Quem não se dá bem nessas condições é a Mercedes, que tem dificuldades para atingir a temperatura ideal do funcionamento dos pneus. Como a Pirelli escolheu a gama mais dura para Istambul, sem saber direito o que iria encontrar em termos de piso, a coisa foi ainda pior. Resultado para os mercêdicos: terceiro e quarto lugares, com Bottas a 0s575 do líder Verstappen e Hamilton ainda mais distante, a 0s850 — Leclerc foi o segundo. A equipe alemã, como se sabe, não é tudo isso mais lenta que a Red Bull. Mas nessas condições esquisitas, pode acabar sendo. Azar dela e de seus pilotos.

Mercedes: dificuldades com os pneus no asfalto novo de Istambul

O quadro para a dupla que lidera o Mundial não é dos mais favoráveis para amanhã. A previsão é de chuva para o sábado, o que deixará as coisas ainda mais complicadas no escorregadio asfalto turco. E impedirá que a pista fique emborrachada para domingo, na corrida, que deve ser disputada com tempo seco, mas sem calor.

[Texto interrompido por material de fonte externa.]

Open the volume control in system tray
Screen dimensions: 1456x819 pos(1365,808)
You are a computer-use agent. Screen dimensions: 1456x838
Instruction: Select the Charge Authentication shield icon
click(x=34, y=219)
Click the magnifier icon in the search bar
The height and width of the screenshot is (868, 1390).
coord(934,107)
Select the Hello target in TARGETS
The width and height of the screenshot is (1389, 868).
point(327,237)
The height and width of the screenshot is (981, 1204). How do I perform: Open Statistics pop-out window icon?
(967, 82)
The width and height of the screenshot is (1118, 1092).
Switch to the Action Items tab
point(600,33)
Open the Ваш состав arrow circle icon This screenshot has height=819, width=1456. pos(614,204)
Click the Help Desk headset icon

Resumindo, vai ser um fim de semana bem complicado, do ponto de vista da Mercedes. Pela primeira vez no ano, seus pilotos não são os favoritos absolutos num GP. Ao contrário, o favoritismo nessas condições recai ligeiramente sobre Verstappen, que anda muito bem no molhado e consegue se virar com a temperatura de sua borracha. Se Hamilton e Bottas conseguirem virar o jogo em cima de Verstappinho, será resultado de muito trabalho — deles e de seus engenheiros.

É bom lembrar que Lewis pode se consagrar heptacampeão neste fim de semana. Se ganhar a corrida, leva a taça e se iguala a Schumacher. Há muitas outras combinações, claro, que lhe dão o título — todas dependendo da posição final de Bottas. Mas para não ficar cansativo, fiquemos só com essa, que é mais fácil de lembrar.